Most impressively, fully half of the winning intranets used SharePoint, especially the recent MOSS platform (Microsoft Office SharePoint Server 2007). […] SharePoint use has grown dramatically in recent years. This is particularly impressive given that, from 2003–2006, the winning intranets didn’t use earlier versions of SharePoint at all.

I’ve wondered what the future might be for non-Sharepoint intranet technologies in Microsoft shops. Sharepoint often falls under existing licensing, making it effectively free, and it deeply integrates with everything else in the enterprise. Plus, it’s maturing quite rapidly.

What does this mean for traditional WCMS tools? Are they still relevant on their own, or only to the extent they integrate with Sharepoint? (Might be worth it to reconsider my Three Types of Intranets post here…)
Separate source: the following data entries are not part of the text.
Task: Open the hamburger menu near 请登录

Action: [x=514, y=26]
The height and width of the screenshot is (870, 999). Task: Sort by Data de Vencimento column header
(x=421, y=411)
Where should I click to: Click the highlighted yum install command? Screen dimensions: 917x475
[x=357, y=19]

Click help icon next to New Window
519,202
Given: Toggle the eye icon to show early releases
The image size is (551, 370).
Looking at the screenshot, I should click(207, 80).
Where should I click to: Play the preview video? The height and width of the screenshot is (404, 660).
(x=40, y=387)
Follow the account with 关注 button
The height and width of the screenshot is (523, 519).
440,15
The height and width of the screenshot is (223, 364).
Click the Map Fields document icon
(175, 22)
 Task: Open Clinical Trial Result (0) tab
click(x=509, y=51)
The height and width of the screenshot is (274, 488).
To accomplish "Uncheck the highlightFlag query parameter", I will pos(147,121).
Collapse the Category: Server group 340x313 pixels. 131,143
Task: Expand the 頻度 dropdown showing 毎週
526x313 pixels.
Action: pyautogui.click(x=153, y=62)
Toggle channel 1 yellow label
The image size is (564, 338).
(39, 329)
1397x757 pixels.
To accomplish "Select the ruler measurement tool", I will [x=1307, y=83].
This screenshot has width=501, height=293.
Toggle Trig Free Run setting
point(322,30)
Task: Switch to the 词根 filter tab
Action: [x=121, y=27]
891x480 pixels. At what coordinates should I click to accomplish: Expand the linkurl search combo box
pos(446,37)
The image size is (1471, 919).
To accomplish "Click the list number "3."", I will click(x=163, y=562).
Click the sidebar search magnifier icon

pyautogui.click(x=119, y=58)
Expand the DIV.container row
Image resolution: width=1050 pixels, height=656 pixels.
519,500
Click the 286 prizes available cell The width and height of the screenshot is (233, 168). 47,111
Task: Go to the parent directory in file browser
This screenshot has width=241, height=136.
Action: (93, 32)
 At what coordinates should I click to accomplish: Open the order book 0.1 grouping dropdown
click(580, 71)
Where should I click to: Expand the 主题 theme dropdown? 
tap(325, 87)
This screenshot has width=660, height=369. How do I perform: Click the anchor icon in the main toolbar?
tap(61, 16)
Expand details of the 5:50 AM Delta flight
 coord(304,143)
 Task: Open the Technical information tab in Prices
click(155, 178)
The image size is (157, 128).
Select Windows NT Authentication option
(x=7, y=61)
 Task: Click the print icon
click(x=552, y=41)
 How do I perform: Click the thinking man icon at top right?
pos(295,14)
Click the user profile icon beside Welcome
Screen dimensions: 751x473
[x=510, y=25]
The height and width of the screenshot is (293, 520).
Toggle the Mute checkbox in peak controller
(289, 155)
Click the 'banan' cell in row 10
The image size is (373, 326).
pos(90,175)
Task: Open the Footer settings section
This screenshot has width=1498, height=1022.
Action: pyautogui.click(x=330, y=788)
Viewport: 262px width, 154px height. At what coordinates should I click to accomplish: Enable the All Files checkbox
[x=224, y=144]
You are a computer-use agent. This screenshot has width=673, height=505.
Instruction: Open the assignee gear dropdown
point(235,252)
I’ve used Ektron to build a couple intranets, and it keeps trying to stay relevant to the enterprise in the Sharepoint era — they’ve released some Web Parts functionality and a Sharepoint integration layer.

EPiServer has a connector for Sharepoint, and they have some pre-built Workrooms functionality that provides collaboration spaces, a lot like Sharepoint sites. EPiServer also has Community, which can rival Sharepoint in the internal (and external) social networking space.

Alfresco has the Share app, which is as Sharepoint-like as anything I’ve ever seen, which is impressive considering they abandon .Net completely (it’s a pure JEE app).

There are still some pure-plays in the Intranet CMS world like Community Server, then there are the “enterprise wiki” tools like Confluence. But are they eventually going to get squeezed out? Will Sharepoint become the default standard when people say “intranet”?


Feb 22

CMS Building Blocks

The Content Building Blocks of Web Content Management: I really liked this article from CMS Myth about how to break down the content of your CMS project into different parts. It’s a good way of looking at it.

Web Pages: While we’ve certainly moved to dynamic content delivery, most sites still require a traditional site map with individual pages defined.

[…] Templates & Layouts: Each page needs a defined template and layout. It’s important to standardize the templates and layouts and map them back to individual page types.

[…] Content Objects: […] A content object is best defined as a piece of content that has a set structure.

I guess I would argue that “Web pages” are content objects as well — they often have a defined structure besides just a title and body.

[…] Applications: Most sites have specific needs that require custom application development or third party integration.

I really have another post lurking around in my about “a CMS as a container for applications.” I’ll write that sometime soon.